Des enseignants aux intermittents : Plus facile de dénoncer les grévistes que les patrons responsables18/07/20032003Journal/medias/journalnumero/images/2003/07/une1824.jpg.445x577_q85_box-0%2C104%2C1383%2C1896_crop_detail.jpg

Leur société

Des enseignants aux intermittents : Plus facile de dénoncer les grévistes que les patrons responsables

L'annulation de plusieurs festivals, suite au mouvement des intermittents du spectacle, a soulevé de vives protestations de la part de certains commentateurs, politiciens, représentants du gouvernement ou du patronat. Selon eux, la grève des intermittents aurait provoqué un "énorme manque à gagner" pour les commerçants et les hôteliers des villes concernées. Ce qui est d'ailleurs une façon de reconnaître qu'habituellement, le travail des intermittents leur rapporte bien plus que cela leur coûte, sans qu'ils contribuent de façon significative au financement des spectacles, et encore moins aux caisses de chômage des intermittents.

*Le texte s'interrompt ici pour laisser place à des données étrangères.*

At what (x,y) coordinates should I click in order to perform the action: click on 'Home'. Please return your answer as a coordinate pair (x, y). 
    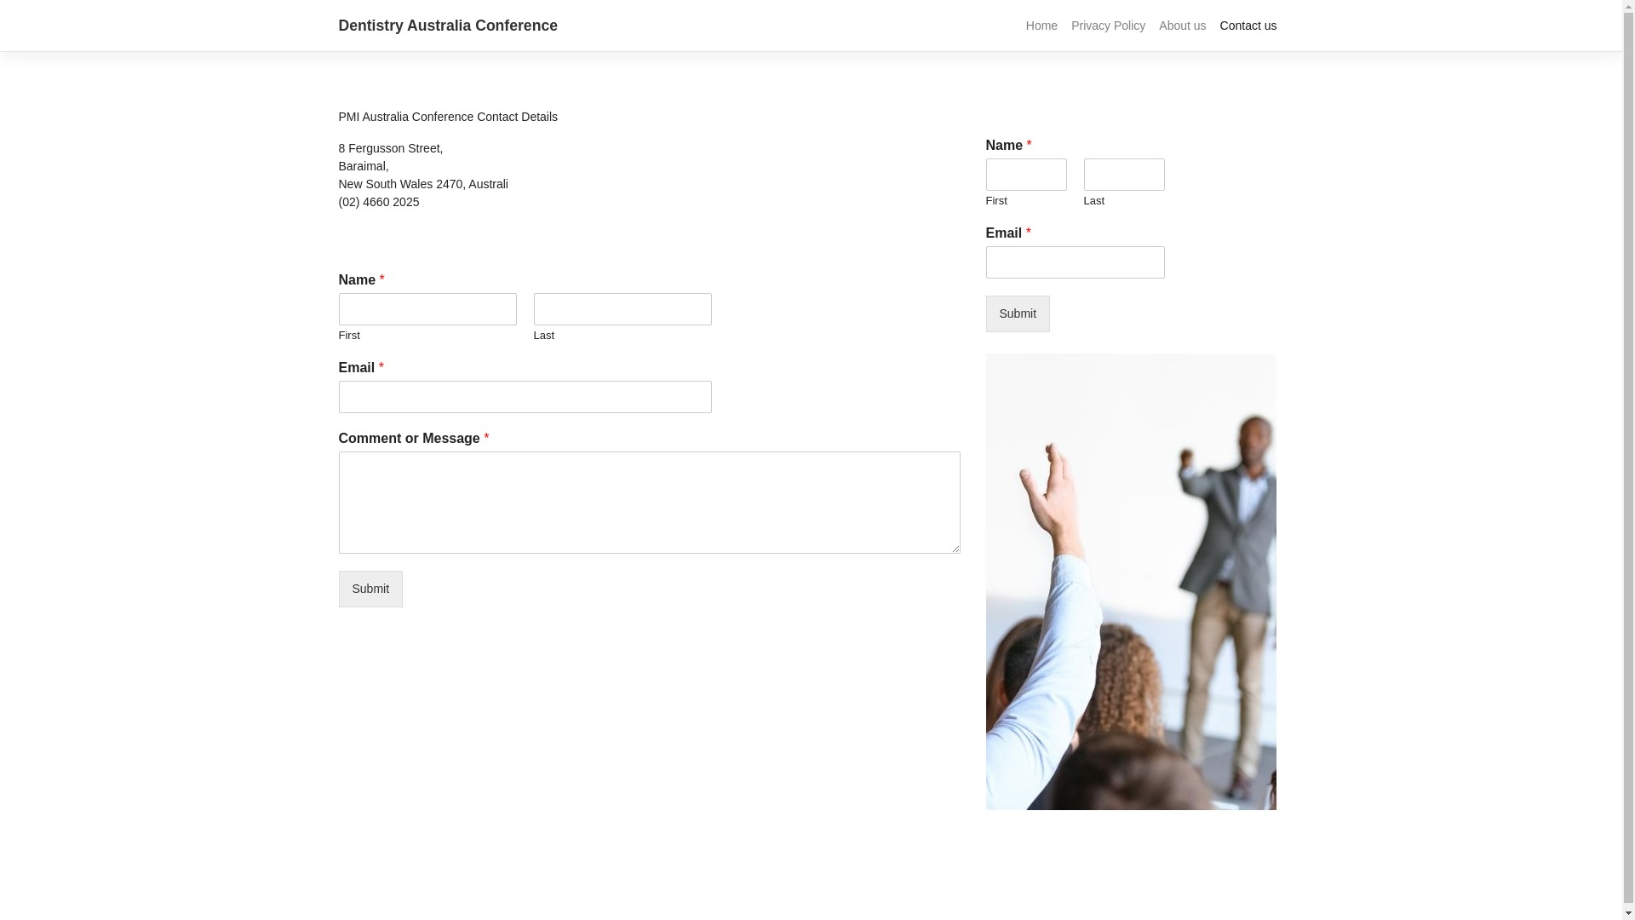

Les commerçants et les hôteliers auraient été, selon eux, tout comme les spectateurs, "pris en otage" par les grévistes. Ils omettent tout simplement de rappeler que les premiers responsables de cette situation sont des employeurs, notamment ceux des chaînes de télévision et des sociétés de production, qui prospèrent grâce au statut précaire des intermittents. Sans oublier bien sûr le gouvernement qui, pour satisfaire le Medef, a décidé d'entériner une réforme des conditions d'indemnisation du chômage défavorable aux salariés.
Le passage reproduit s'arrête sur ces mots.